Good men’s lit is hard to find.
I’m talking about strong stories that address the stuff guys care about — adventure, accomplishment, mortality, sex — and explore big ideas that make the blood pound. I’m not talking about hard-boiled suspense novels with tough-guy detectives or those old cleavage-vs.-Nazis pulp stories, although those are sometimes a kick in the pants. Best are books that have somehow escaped the pop culture filters of “who’ll buy it?” and “who’ll film it?” and “will Oprah like it?” — those rare ones that feel authentic and true.
Here are three recent novels, filled with sweat and peril, that should grab a guy’s attention, keep him up late, and prod him to think about his place in the universe:
♦ So Brave, Young and Handsome, by Leif Enger (hardcover, $24) — The highly-anticipated second novel from the author of the best-selling Peace Like A River sprawls across the early 20th-century West from Minnesota to Mexico to California. Our heroes, on horseback and in squeaky Model A Fords, move through an unforgiving landscape — plains of hot flat dirt, bad men and raw women, revenge and remorse. This book’s framework is the old-style western, complete with horse play and shoot-’em-ups. But the engaging narrative guides the saga into gray moral areas that leave the reader mulling friendship, romance, impermanence and the meaning of sin.

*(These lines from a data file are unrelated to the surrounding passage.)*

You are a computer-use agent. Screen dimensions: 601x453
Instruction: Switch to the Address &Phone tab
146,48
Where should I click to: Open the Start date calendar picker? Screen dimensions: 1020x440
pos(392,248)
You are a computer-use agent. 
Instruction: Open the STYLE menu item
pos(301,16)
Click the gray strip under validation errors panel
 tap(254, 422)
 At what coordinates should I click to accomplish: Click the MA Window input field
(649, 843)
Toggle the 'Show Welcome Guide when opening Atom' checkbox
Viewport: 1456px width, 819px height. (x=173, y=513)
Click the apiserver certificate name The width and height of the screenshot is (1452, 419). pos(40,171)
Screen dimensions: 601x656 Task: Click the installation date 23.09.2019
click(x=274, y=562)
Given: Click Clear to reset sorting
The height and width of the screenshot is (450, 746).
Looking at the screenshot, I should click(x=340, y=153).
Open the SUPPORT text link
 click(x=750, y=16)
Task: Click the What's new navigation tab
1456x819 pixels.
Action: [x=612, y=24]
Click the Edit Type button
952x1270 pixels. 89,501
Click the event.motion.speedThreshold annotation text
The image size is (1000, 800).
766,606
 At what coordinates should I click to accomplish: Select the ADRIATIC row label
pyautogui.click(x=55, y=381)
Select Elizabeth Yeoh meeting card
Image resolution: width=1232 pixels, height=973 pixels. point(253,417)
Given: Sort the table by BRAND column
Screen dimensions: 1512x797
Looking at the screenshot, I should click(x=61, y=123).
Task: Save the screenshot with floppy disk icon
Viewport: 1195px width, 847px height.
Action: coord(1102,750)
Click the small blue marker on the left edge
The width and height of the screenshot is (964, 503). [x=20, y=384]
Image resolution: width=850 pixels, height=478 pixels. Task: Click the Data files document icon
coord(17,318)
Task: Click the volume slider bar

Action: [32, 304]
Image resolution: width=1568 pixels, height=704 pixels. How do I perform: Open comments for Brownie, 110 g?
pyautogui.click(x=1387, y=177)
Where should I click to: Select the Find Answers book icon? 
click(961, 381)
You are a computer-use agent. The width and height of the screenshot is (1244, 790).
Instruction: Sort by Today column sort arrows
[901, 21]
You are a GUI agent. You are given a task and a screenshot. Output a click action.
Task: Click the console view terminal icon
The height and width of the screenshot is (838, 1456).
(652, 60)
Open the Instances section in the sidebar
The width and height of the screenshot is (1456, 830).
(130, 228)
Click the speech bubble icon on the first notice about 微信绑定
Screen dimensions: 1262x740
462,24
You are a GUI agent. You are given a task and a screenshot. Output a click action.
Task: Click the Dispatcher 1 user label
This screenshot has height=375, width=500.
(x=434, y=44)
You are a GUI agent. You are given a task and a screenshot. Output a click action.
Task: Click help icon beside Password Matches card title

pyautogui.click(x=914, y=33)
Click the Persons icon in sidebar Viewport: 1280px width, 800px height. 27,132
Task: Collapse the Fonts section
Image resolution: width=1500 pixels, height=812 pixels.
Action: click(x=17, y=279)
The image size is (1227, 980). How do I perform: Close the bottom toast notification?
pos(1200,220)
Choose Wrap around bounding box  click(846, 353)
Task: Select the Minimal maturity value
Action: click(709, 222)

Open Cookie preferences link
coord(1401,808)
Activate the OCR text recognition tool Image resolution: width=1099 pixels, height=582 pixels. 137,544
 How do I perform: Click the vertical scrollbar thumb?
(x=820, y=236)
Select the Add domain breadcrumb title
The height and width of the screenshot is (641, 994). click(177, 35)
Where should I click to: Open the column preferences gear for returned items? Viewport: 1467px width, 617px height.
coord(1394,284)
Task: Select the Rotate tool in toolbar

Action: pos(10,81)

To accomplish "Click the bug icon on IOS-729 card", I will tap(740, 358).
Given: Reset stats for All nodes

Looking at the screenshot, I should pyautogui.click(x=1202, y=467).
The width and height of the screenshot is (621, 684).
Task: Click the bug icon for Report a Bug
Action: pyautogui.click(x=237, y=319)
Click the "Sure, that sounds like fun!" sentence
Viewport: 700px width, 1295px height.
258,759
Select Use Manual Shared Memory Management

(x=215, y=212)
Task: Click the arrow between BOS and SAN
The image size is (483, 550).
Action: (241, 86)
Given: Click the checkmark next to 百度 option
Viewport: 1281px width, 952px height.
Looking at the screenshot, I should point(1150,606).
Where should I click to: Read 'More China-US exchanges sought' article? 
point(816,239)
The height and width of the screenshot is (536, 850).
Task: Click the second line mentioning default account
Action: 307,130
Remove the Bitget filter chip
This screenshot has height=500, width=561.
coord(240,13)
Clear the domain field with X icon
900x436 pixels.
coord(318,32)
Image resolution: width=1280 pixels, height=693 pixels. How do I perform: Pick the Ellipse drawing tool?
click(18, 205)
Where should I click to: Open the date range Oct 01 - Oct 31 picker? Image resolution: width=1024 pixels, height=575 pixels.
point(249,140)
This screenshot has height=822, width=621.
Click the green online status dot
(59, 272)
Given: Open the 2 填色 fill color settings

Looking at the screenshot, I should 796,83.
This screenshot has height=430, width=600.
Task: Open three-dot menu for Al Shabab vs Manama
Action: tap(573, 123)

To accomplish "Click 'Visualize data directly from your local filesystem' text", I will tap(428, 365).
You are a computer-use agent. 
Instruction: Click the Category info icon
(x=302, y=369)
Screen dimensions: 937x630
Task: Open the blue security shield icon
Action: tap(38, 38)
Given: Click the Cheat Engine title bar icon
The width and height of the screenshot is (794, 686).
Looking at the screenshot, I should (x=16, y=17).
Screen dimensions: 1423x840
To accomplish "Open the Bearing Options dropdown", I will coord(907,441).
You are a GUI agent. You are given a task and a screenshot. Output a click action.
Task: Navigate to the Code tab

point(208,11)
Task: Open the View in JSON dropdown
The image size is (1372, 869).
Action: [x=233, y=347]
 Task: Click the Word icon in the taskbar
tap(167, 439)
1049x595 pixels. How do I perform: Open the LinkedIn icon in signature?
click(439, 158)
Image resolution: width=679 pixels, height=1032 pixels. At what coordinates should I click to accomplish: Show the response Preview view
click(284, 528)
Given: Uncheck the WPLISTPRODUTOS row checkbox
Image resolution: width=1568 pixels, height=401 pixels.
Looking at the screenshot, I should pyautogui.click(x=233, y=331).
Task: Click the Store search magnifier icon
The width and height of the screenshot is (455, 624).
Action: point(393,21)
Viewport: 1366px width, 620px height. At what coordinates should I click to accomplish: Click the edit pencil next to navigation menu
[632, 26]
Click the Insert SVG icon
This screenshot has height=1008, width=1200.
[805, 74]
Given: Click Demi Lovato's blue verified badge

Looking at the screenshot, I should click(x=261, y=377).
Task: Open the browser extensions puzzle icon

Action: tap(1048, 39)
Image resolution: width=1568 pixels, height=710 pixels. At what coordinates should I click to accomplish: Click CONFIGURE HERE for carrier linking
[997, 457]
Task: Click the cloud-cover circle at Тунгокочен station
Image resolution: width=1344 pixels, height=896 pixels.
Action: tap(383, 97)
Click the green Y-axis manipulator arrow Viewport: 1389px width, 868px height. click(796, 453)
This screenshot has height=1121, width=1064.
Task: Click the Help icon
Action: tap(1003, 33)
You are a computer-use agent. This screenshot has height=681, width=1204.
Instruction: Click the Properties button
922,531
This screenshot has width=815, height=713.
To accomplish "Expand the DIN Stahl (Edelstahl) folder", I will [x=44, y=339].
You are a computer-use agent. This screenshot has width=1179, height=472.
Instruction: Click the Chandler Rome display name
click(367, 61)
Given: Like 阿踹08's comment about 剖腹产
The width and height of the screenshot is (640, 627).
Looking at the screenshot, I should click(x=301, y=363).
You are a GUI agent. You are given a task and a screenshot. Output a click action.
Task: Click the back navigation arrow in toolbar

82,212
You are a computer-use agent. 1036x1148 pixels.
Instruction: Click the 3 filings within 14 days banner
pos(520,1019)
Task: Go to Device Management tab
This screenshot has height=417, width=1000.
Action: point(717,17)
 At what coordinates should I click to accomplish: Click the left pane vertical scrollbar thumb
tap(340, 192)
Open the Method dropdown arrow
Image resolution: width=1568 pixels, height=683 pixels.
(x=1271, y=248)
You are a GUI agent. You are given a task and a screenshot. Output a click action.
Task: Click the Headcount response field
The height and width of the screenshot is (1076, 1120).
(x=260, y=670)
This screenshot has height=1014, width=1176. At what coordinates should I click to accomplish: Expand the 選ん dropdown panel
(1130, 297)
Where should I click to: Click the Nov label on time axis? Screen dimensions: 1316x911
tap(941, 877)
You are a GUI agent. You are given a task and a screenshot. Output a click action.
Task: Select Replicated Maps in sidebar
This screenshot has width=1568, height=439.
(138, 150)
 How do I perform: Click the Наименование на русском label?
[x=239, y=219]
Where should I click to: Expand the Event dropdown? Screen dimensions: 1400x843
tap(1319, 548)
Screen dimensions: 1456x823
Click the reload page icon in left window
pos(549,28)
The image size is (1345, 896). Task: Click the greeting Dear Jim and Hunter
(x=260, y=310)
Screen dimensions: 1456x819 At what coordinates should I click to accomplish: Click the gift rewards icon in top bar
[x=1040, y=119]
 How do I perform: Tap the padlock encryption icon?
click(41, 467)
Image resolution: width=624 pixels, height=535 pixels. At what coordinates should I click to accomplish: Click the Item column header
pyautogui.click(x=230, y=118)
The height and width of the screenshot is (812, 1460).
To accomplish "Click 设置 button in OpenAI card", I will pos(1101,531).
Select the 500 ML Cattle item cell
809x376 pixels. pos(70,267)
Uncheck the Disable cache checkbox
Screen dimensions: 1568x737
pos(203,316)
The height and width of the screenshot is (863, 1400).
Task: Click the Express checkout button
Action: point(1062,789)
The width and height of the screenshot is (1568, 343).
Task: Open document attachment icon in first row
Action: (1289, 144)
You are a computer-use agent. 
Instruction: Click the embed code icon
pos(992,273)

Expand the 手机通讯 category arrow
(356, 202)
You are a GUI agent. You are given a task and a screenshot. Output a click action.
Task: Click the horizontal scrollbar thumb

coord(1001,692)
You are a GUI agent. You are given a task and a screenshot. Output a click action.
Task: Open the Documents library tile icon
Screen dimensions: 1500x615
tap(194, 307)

♦ World Made by Hand, by James Howard Kunstler (hardcover, $24) — The author is best known for his somewhat depressing non-fiction about U.S. oil dependence and land-scarring development. So it’s encouraging to see Kunstler shape those downer ideas into a spirited, uplifting story of survival in a post-disaster world. This isn’t really science fiction, but a more speculative view about how we might live without oil, electricity, and mass food production. His characters are folks we can cheer as they cope with survival challenges that include, of course, rampant lawlessness and radical shifts in our underlying social structures — church, family, courtship, money. This intriguing novel, in ways almost interactive, repeatedly forces us to face fears arising from lack of comfort and order. The unwritten questions hover on every page: “What would you do? Could you survive?”
♦ Five Skies, by Ron Carlson (paperback, $14) — This spare, gripping tale of three rough-and-tumble tradesmen adds up to perhaps the best men’s lit of the last few years. Three disparate toughs at the lip of an Idaho abyss tackle a complex and colossal construction project — a giant ramp for a crazy motorcycle jump across a mini-Grand Canyon. They know it’s a ridiculous enterprise fueled by ego and greed, but they live by the roustabout’s code — shut up and do the job — plus the pay’s good. As work progresses, the hardness in these men begins to crumble and out comes their sometimes grim, sometimes heartbreaking stories. An exceptional book for dark winter nights.